* TASK STATEMENT: In the data below, the answer is the run of lines from the line containing "For every named target in this 2046×1792" through the line containing "[Instagram] (999, 1615)", both included; print it exactly and nothing else.

:: DATA RECORDS

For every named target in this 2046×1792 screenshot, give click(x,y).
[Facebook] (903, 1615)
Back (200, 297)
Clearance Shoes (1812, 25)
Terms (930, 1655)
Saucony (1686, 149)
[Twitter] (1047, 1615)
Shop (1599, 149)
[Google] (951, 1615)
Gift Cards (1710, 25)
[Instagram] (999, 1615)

::::
:: DATA RECORDS

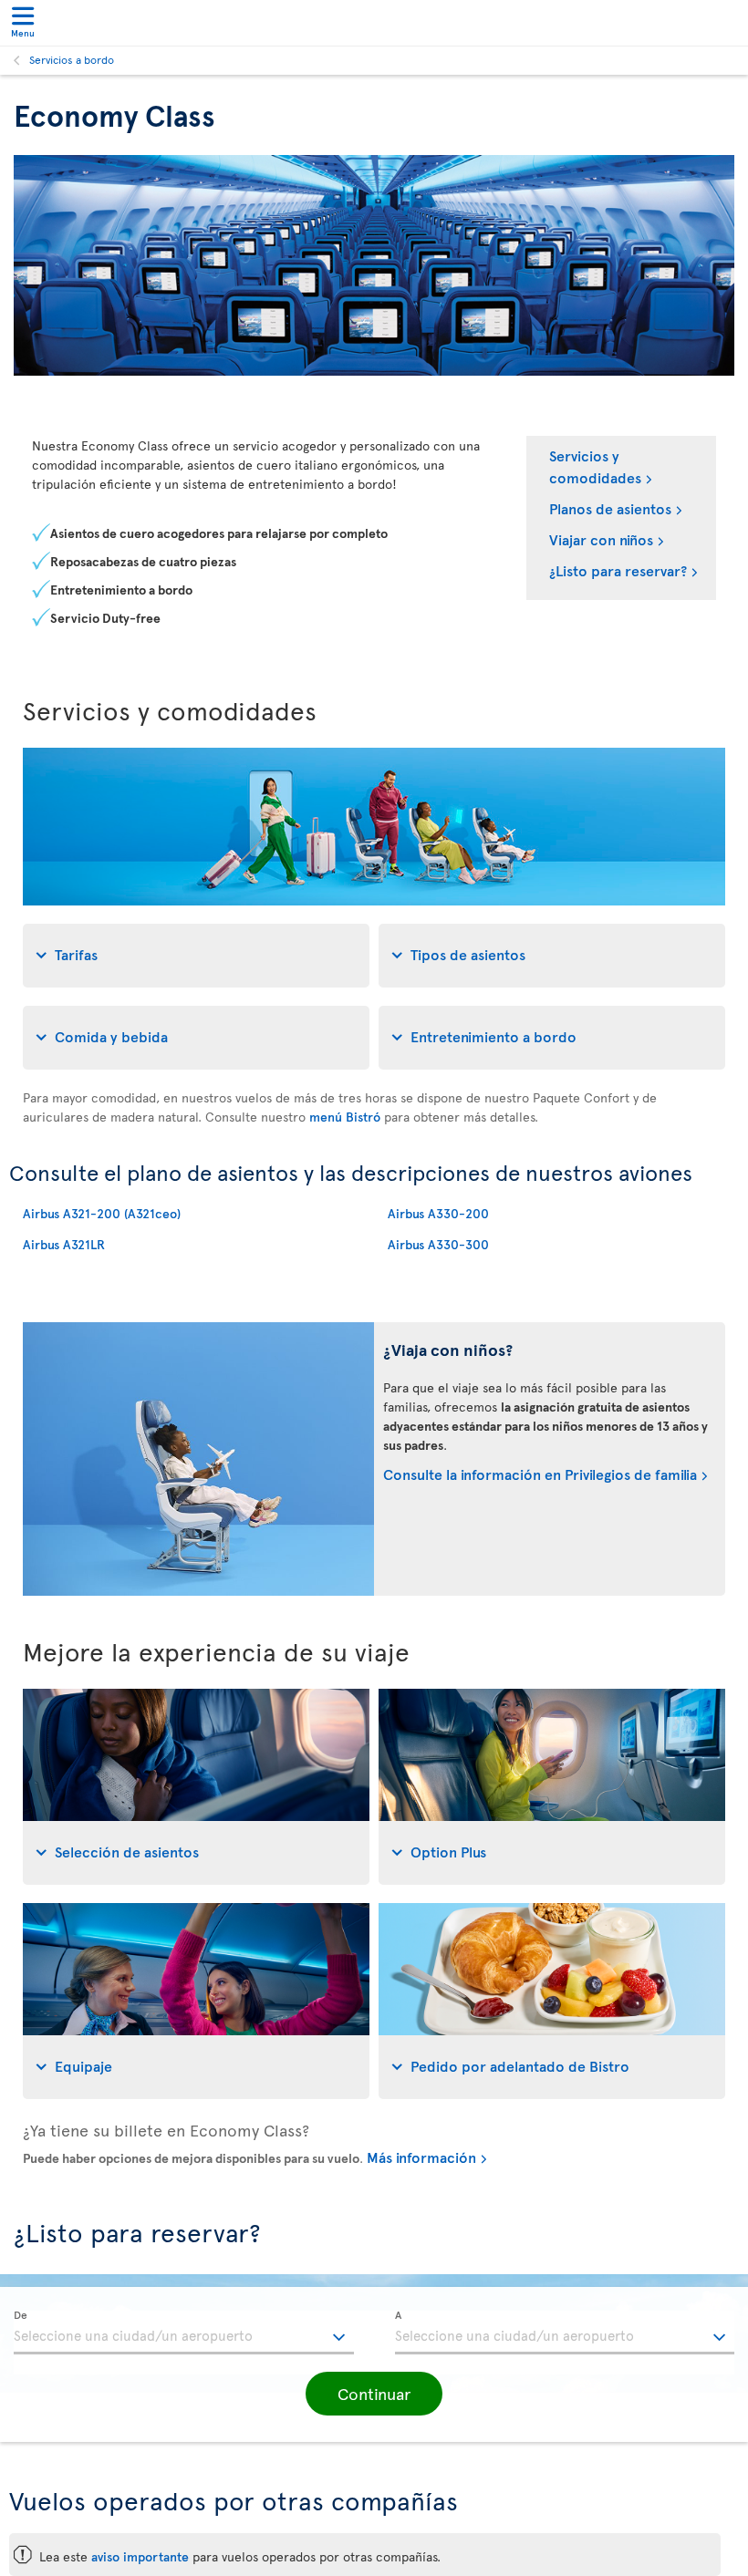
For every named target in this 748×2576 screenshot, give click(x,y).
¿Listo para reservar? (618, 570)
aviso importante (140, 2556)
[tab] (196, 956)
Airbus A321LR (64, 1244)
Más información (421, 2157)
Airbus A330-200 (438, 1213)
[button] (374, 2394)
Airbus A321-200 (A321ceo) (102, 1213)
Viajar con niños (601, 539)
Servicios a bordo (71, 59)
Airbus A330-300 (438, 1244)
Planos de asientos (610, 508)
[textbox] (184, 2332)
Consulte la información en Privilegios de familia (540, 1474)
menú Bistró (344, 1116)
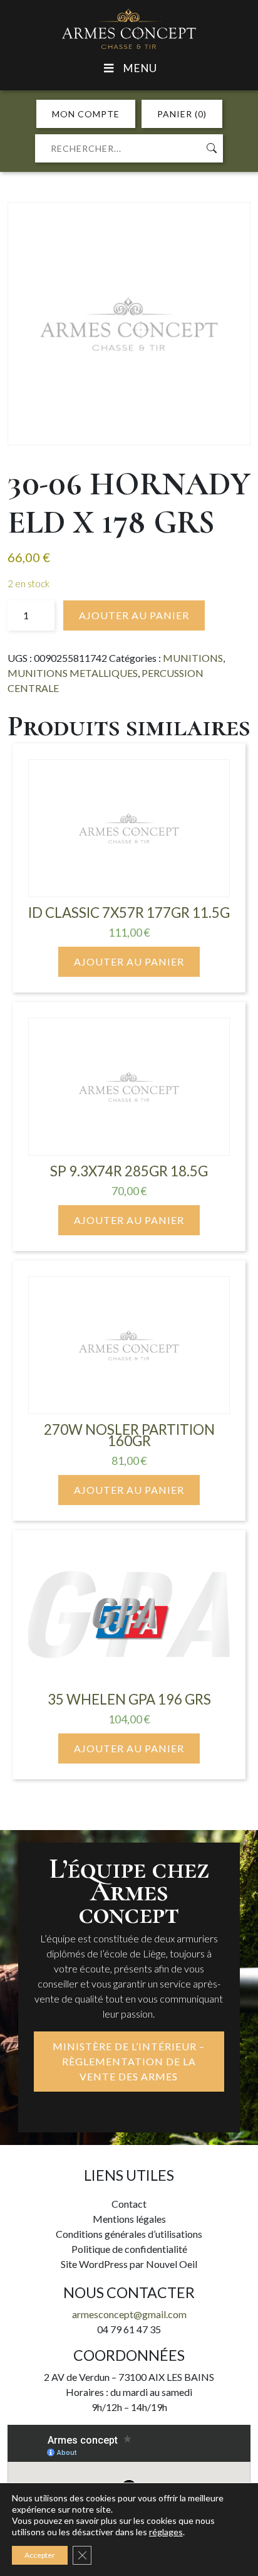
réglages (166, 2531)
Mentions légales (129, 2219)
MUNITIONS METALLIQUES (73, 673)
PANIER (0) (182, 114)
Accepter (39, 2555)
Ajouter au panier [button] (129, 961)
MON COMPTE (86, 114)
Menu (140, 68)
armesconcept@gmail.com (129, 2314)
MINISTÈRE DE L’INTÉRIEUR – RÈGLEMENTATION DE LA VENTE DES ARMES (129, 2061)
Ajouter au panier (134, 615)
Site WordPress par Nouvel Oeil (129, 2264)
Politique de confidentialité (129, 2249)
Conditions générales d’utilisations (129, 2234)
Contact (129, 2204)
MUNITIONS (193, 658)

::::
:: DATA RECORDS

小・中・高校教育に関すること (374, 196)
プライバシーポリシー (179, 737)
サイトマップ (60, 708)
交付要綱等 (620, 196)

::::

* REPLY TO THE TASK:
For every named target in this 2046×1792 screenshot, give click(x,y).
[Facebook] (903, 1615)
Back (200, 297)
Clearance Shoes (1812, 25)
Terms (930, 1655)
Saucony (1686, 149)
[Twitter] (1047, 1615)
Shop (1599, 149)
[Google] (951, 1615)
Gift Cards (1710, 25)
[Instagram] (999, 1615)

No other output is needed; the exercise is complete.